[1] EL vino es escarnecedor, la cerveza alborotadora; y cualquiera que por ello errare, no será sabio.
[2] Como bramido de cachorro de león es el terror del rey: el que lo hace enfurecerse, peca contra su alma.
[3] Honra es del hombre dejarse de contienda: mas todo insensato se envolverá en ella.
[4] El perezoso no ara á causa del invierno; pedirá pues en la siega, y no hallará.
[5] Como aguas profundas es el consejo en el corazón del hombre: mas el hombre entendido lo alcanzará.
[6] Muchos hombres publican cada uno su liberalidad: mas hombre de verdad, ¿quién lo hallará?
[7] El justo que camina en su integridad, bienaventurados serán sus hijos después de él.
[8] El rey que se sienta en el trono de juicio, con su mirar disipa todo mal.
[9] ¿Quién podrá decir: Yo he limpiado mi corazón, limpio estoy de mi pecado?
[10] Doble pesa y doble medida, abominación son á Jehová ambas cosas.
[11] Aun el muchacho es conocido por sus hechos, si su obra fuere limpia y recta.
[12] El oído que oye, y el ojo que ve, ambas cosas ha igualmente hecho Jehová.
[13] No ames el sueño, porque no te empobrezcas; abre tus ojos, y te hartarás de pan.
[14] El que compra dice: malo es, malo es: mas en apartándose, se alaba.
[15] Hay oro y multitud de piedras preciosas: mas los labios sabios son vaso precioso.

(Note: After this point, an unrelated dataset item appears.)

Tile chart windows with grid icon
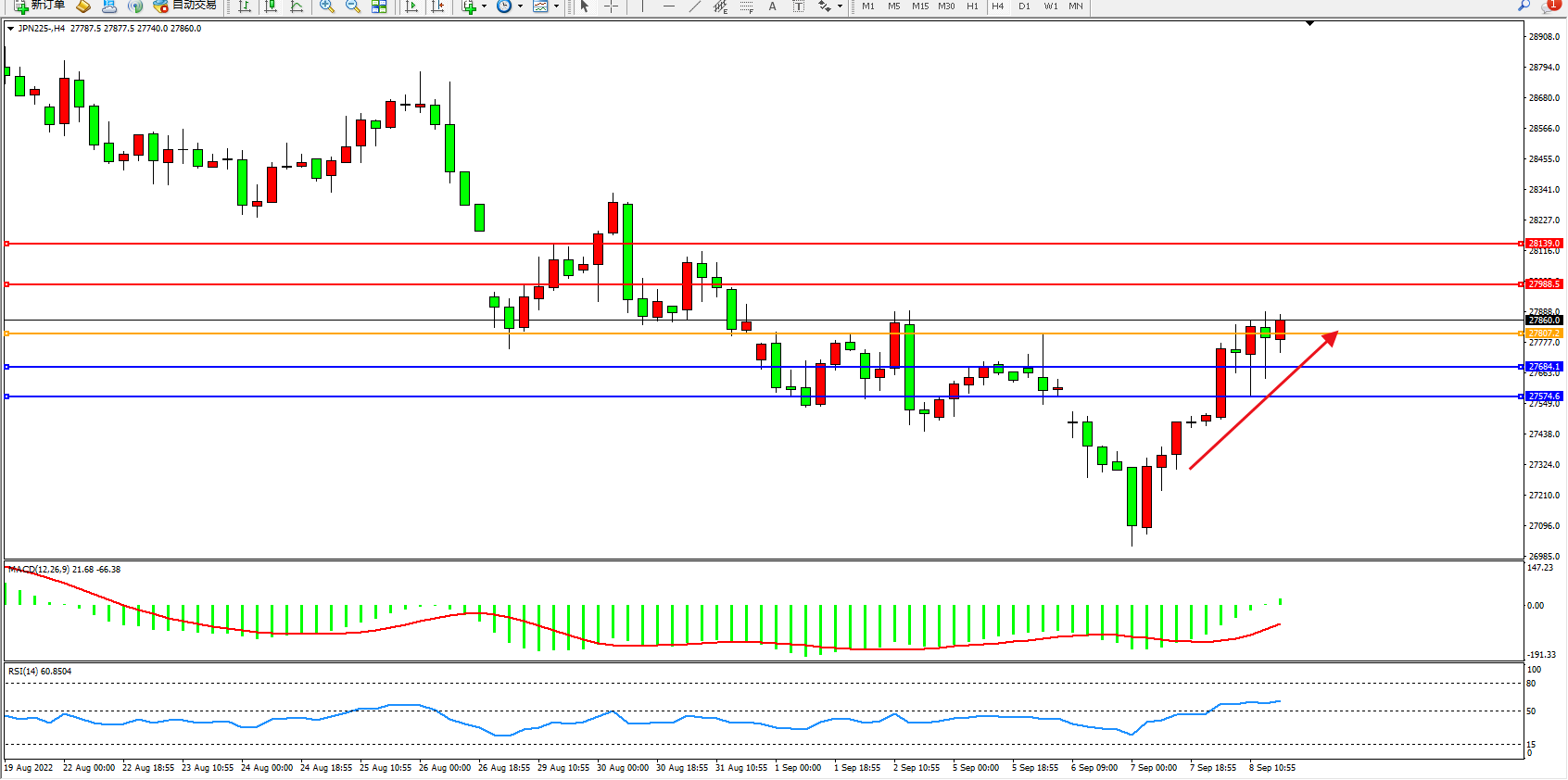The width and height of the screenshot is (1568, 780). point(379,6)
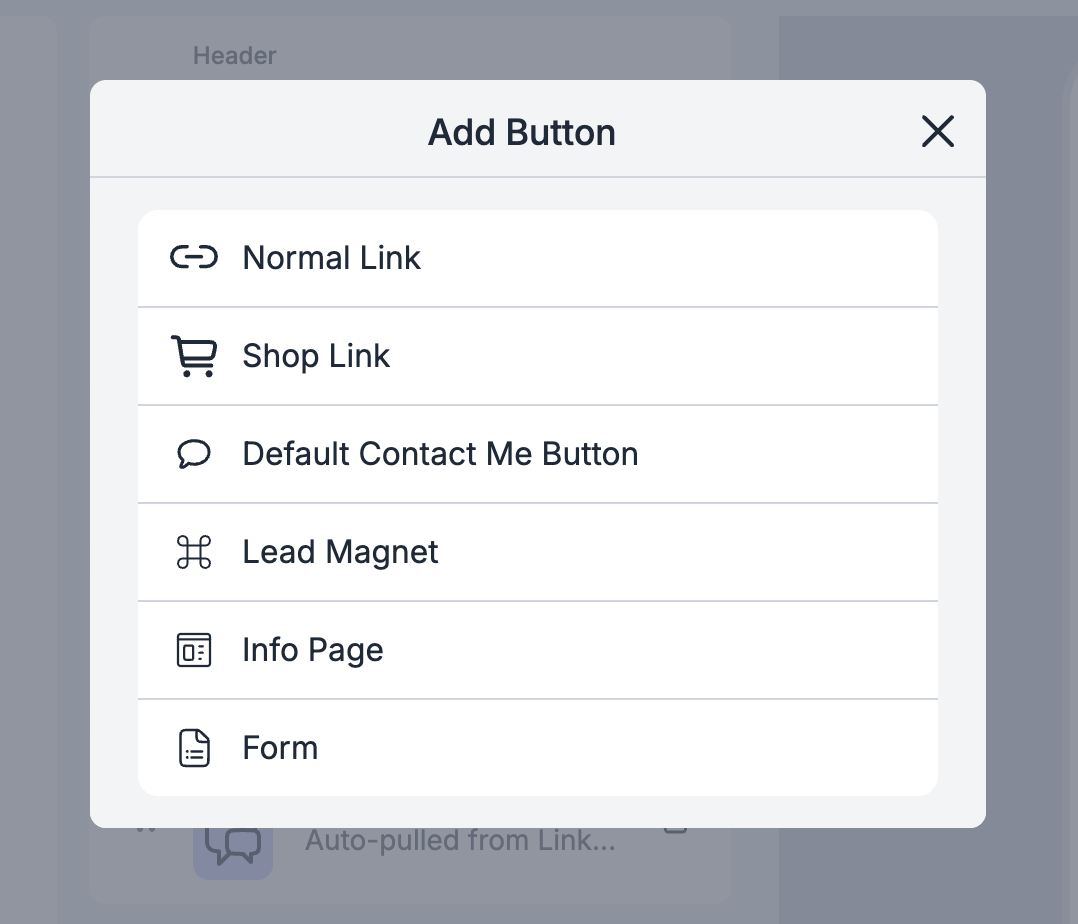This screenshot has width=1078, height=924.
Task: Click the shopping cart icon
Action: pyautogui.click(x=194, y=356)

[16] Quítale su ropa al que salió por fiador del extraño; y tómale prenda al que fía la extraña.
[17] Sabroso es al hombre el pan de mentira; mas después su boca será llena de cascajo.
[18] Los pensamientos con el consejo se ordenan: y con industria se hace la guerra.
[19] El que descubre el secreto, en chismes anda: no te entrometas, pues, con el que lisonjea con sus labios.
[20] El que maldice á su padre ó á su madre, su lámpara será apagada en oscuridad tenebrosa.
[21] La herencia adquirida de priesa al principio, aun su postrimería no será bendita.
[22] No digas, yo me vengaré; espera á Jehová, y él te salvará.
[23] Abominación son á Jehová las pesas dobles; y el peso falso no es bueno.
[24] De Jehová son los pasos del hombre: ¿cómo pues entenderá el hombre su camino?
[25] Lazo es al hombre el devorar lo santo, y andar pesquisando después de los votos.
[26] El rey sabio esparce los impíos, y sobre ellos hace tornar la rueda.
[27] Candela de Jehová es el alma del hombre, que escudriña lo secreto del vientre.
[28] Misericordia y verdad guardan al rey; y con clemencia sustenta su trono.
[29] La gloria de los jóvenes es su fortaleza, y la hermosura de los viejos la vejez.
[30] Las señales de las heridas son medicina para lo malo: y las llagas llegan á lo más secreto del vientre.